In [1]:
import numpy as np
import pandas as pd

from sklearn.linear_model import LinearRegression
from sklearn.gaussian_process import GaussianProcessRegressor
from sklearn.tree import DecisionTreeRegressor
from sklearn.ensemble import RandomForestRegressor
from sklearn.neighbors import KNeighborsRegressor

from sklearn.metrics import mean_absolute_percentage_error
from sklearn.model_selection import train_test_split
from sklearn.model_selection import KFold
from scipy.stats import norm

import random as rand
import matplotlib.pyplot as plt

import itertools


### Optimising linear regression

This model is being optimised using a grid meathod. This meathod was chosen becuase there wasnt very many hyperparameters




In [2]:

#Runs K fold Validation
#Use KFold() to generate k sets of folds
#Itterate through the folds and find the mean_absolute_percentage_error of each fold
#Then find an average for all the mean_absolute_percentage_error's and return it

def run_k_fold_validation(k, model, data):
    
    
    kfold = KFold(n_splits=k, shuffle=True)

    abs_errors = []

    for train, test in kfold.split(data):

        train = data.iloc[train]
        test = data.iloc[test]


        input_x = train.drop("price_pounds", axis='columns')
        input_y = train.price_pounds


        model.fit(input_x, input_y)
        
        preds = model.predict(test.drop("price_pounds", axis='columns'))

........

- _PROBLEMS TO SOLVE_:
(a) Name every regression model class that the scikit-learn notebook imports.
(b) Write the next lines of the scikit-learn notebook's code, picking up directly after its last line.

- _DATA RECORDS_:
........

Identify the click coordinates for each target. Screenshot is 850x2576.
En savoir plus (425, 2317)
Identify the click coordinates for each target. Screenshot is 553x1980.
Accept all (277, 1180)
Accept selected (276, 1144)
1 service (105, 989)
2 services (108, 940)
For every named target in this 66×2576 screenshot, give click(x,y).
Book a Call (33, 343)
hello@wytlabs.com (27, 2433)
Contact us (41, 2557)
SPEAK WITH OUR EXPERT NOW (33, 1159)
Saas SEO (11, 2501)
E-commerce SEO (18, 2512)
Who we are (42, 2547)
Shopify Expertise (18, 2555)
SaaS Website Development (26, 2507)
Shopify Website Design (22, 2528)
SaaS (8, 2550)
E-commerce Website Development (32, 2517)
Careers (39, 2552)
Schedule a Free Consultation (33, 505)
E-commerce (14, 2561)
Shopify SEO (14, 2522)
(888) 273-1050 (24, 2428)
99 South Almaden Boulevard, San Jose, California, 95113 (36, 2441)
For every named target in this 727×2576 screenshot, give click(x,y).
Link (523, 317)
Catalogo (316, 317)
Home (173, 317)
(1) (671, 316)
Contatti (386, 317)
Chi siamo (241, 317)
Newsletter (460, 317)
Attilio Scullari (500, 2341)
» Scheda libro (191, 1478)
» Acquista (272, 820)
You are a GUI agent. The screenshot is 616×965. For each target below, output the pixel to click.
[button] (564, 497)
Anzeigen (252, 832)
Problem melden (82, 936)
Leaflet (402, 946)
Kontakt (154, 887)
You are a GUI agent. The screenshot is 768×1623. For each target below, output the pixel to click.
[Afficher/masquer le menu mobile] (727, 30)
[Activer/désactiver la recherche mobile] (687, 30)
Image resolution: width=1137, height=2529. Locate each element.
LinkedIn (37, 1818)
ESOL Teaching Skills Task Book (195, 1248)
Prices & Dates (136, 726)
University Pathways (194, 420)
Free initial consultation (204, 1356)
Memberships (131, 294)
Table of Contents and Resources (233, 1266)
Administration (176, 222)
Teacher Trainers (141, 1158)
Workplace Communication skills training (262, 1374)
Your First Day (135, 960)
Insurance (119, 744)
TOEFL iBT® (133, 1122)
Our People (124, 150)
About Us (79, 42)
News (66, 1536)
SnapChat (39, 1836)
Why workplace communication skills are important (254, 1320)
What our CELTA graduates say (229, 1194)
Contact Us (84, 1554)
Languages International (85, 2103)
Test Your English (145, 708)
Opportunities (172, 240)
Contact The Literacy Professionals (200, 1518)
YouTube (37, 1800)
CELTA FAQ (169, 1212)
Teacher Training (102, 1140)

........

- _PER-TASK ANSWERS_:
(a) LinearRegression, GaussianProcessRegressor, DecisionTreeRegressor, RandomForestRegressor, KNeighborsRegressor

(b)
        abs_error = mean_absolute_percentage_error(y_true=test.price_pounds, y_pred=preds )

        abs_errors.append(abs_error)

    return(sum(abs_errors)/k)
    

# generate every combination of hyperparameters 
def get_hypergrid():
    
    k_range = range(2, 21)
    fit_intercept = range(0, 2)
    positive = range(0, 2)
    combos = list(itertools.product(k_range, fit_intercept, positive))

    
    combos_dataframe = pd.DataFrame(combos, columns=["k", "fit_intercept", "positive"])
    
    return combos_dataframe
    
#input a table of hyper parameters and generate a result column for those parameters 
def generate_results(hypers_table):
    
    data = pd.read_csv('london_house_prices_ajusted.csv')
    
    y = []
    
    for index, row in hypers_table.iterrows(): 
        
        model = LinearRegression(fit_intercept=bool(row[1]),positive=bool(row[2]))
        y.append(run_k_fold_validation(row[0],model,data))


    
    hypers_table["result"] = y

    
    return hypers_table

In [3]:
grid = get_hypergrid()
results = generate_results(grid)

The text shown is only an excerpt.